- Work required: Lines that contain the string "will" are the ones to list; copy all of them from the records.

+ + + + +

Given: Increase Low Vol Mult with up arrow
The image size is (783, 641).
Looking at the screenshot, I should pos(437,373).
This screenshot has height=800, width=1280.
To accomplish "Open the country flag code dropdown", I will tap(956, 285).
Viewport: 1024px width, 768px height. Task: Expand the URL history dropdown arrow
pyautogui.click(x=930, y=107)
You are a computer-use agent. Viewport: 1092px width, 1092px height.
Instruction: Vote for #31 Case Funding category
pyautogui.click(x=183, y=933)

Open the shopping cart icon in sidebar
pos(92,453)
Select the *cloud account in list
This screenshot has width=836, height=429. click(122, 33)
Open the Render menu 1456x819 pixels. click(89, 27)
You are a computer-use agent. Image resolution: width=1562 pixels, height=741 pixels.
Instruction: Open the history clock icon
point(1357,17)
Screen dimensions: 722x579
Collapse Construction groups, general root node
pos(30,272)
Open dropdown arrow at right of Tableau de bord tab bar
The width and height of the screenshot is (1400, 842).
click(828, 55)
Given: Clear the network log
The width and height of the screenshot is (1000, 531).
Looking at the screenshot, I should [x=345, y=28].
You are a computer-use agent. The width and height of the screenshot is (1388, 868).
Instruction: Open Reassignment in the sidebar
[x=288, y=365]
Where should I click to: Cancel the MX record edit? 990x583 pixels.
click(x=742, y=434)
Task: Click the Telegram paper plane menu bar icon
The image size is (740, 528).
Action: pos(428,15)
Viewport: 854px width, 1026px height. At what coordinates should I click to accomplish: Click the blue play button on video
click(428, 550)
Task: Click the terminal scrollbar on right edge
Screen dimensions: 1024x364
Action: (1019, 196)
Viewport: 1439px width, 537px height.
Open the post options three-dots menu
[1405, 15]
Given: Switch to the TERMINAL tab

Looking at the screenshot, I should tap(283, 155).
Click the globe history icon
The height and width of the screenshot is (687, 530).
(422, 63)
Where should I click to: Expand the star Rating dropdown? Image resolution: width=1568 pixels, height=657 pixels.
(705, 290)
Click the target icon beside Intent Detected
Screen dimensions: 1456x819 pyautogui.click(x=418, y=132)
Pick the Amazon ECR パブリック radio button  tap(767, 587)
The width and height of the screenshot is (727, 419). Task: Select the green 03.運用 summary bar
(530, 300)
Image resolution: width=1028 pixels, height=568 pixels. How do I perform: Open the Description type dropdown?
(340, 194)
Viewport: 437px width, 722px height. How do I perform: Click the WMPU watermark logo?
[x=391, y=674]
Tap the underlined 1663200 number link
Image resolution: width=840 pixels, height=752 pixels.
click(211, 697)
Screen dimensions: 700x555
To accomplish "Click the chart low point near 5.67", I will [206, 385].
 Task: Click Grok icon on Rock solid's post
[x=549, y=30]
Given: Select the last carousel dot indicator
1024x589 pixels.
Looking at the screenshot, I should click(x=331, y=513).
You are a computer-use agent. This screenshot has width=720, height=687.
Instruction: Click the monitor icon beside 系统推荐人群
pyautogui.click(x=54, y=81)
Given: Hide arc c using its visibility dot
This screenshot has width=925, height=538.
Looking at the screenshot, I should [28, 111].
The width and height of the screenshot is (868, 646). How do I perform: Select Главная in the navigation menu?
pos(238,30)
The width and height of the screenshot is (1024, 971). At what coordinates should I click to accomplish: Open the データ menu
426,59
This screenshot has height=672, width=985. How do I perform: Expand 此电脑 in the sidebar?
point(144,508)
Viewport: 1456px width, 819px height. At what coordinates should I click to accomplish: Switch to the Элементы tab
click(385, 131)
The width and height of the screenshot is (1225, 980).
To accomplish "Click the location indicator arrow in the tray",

+ + + + +

- Answer:
To accomplish "Open the country flag code dropdown", I will tap(956, 285).
To accomplish "Click the chart low point near 5.67", I will [206, 385].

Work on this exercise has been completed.